Stored records:
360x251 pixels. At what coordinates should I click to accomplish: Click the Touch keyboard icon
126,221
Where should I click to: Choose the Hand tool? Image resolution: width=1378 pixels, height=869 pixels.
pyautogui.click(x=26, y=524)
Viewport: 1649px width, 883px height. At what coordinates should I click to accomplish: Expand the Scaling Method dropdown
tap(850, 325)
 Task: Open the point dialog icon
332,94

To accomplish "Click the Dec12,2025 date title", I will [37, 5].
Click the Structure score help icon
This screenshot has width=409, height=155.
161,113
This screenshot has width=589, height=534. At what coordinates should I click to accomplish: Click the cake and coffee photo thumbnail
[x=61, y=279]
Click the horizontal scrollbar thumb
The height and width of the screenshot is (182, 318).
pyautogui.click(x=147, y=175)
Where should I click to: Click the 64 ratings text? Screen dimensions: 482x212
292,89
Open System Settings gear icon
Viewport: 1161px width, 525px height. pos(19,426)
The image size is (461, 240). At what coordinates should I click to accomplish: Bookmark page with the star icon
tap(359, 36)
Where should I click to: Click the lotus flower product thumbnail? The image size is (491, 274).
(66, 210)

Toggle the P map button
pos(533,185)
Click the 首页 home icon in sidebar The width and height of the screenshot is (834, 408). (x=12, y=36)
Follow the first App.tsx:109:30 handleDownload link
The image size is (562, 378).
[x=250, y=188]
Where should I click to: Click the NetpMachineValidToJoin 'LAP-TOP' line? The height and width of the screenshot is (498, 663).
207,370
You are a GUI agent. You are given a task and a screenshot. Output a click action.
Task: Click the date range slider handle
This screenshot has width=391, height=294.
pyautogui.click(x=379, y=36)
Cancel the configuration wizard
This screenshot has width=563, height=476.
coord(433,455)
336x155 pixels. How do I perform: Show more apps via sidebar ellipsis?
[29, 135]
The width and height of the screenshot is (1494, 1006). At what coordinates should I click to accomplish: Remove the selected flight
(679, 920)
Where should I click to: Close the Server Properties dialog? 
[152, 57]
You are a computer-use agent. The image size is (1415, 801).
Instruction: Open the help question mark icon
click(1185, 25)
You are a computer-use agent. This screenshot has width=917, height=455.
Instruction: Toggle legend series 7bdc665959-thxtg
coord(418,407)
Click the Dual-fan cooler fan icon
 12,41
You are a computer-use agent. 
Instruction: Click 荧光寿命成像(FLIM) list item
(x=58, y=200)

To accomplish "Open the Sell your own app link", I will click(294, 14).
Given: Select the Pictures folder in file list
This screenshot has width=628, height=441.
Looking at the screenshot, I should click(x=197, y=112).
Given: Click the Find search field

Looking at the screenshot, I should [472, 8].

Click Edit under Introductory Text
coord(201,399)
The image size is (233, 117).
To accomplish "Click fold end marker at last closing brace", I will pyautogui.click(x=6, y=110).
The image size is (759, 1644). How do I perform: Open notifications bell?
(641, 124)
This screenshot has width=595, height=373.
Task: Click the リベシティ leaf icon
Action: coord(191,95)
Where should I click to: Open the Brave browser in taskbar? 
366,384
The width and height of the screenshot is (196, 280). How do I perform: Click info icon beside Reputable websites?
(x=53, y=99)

TASK TO CARRY OUT:
Please give all the lines above again, exactly as they read.

RESULT BELOW:
360x251 pixels. At what coordinates should I click to accomplish: Click the Touch keyboard icon
126,221
Where should I click to: Choose the Hand tool? Image resolution: width=1378 pixels, height=869 pixels.
pyautogui.click(x=26, y=524)
Viewport: 1649px width, 883px height. At what coordinates should I click to accomplish: Expand the Scaling Method dropdown
tap(850, 325)
 Task: Open the point dialog icon
332,94

To accomplish "Click the Dec12,2025 date title", I will [37, 5].
Click the Structure score help icon
This screenshot has width=409, height=155.
161,113
This screenshot has width=589, height=534. At what coordinates should I click to accomplish: Click the cake and coffee photo thumbnail
[x=61, y=279]
Click the horizontal scrollbar thumb
The height and width of the screenshot is (182, 318).
pyautogui.click(x=147, y=175)
Where should I click to: Click the 64 ratings text? Screen dimensions: 482x212
292,89
Open System Settings gear icon
Viewport: 1161px width, 525px height. pos(19,426)
The image size is (461, 240). At what coordinates should I click to accomplish: Bookmark page with the star icon
tap(359, 36)
Where should I click to: Click the lotus flower product thumbnail? The image size is (491, 274).
(66, 210)

Toggle the P map button
pos(533,185)
Click the 首页 home icon in sidebar The width and height of the screenshot is (834, 408). (x=12, y=36)
Follow the first App.tsx:109:30 handleDownload link
The image size is (562, 378).
[x=250, y=188]
Where should I click to: Click the NetpMachineValidToJoin 'LAP-TOP' line? The height and width of the screenshot is (498, 663).
207,370
You are a GUI agent. You are given a task and a screenshot. Output a click action.
Task: Click the date range slider handle
This screenshot has width=391, height=294.
pyautogui.click(x=379, y=36)
Cancel the configuration wizard
This screenshot has width=563, height=476.
coord(433,455)
336x155 pixels. How do I perform: Show more apps via sidebar ellipsis?
[29, 135]
The width and height of the screenshot is (1494, 1006). At what coordinates should I click to accomplish: Remove the selected flight
(679, 920)
Where should I click to: Close the Server Properties dialog? 
[152, 57]
You are a computer-use agent. The image size is (1415, 801).
Instruction: Open the help question mark icon
click(1185, 25)
You are a computer-use agent. This screenshot has width=917, height=455.
Instruction: Toggle legend series 7bdc665959-thxtg
coord(418,407)
Click the Dual-fan cooler fan icon
 12,41
You are a computer-use agent. 
Instruction: Click 荧光寿命成像(FLIM) list item
(x=58, y=200)

To accomplish "Open the Sell your own app link", I will click(294, 14).
Given: Select the Pictures folder in file list
This screenshot has width=628, height=441.
Looking at the screenshot, I should click(x=197, y=112).
Given: Click the Find search field

Looking at the screenshot, I should [472, 8].

Click Edit under Introductory Text
coord(201,399)
The image size is (233, 117).
To accomplish "Click fold end marker at last closing brace", I will pyautogui.click(x=6, y=110).
The image size is (759, 1644). How do I perform: Open notifications bell?
(641, 124)
This screenshot has width=595, height=373.
Task: Click the リベシティ leaf icon
Action: coord(191,95)
Where should I click to: Open the Brave browser in taskbar? 
366,384
The width and height of the screenshot is (196, 280). How do I perform: Click info icon beside Reputable websites?
(x=53, y=99)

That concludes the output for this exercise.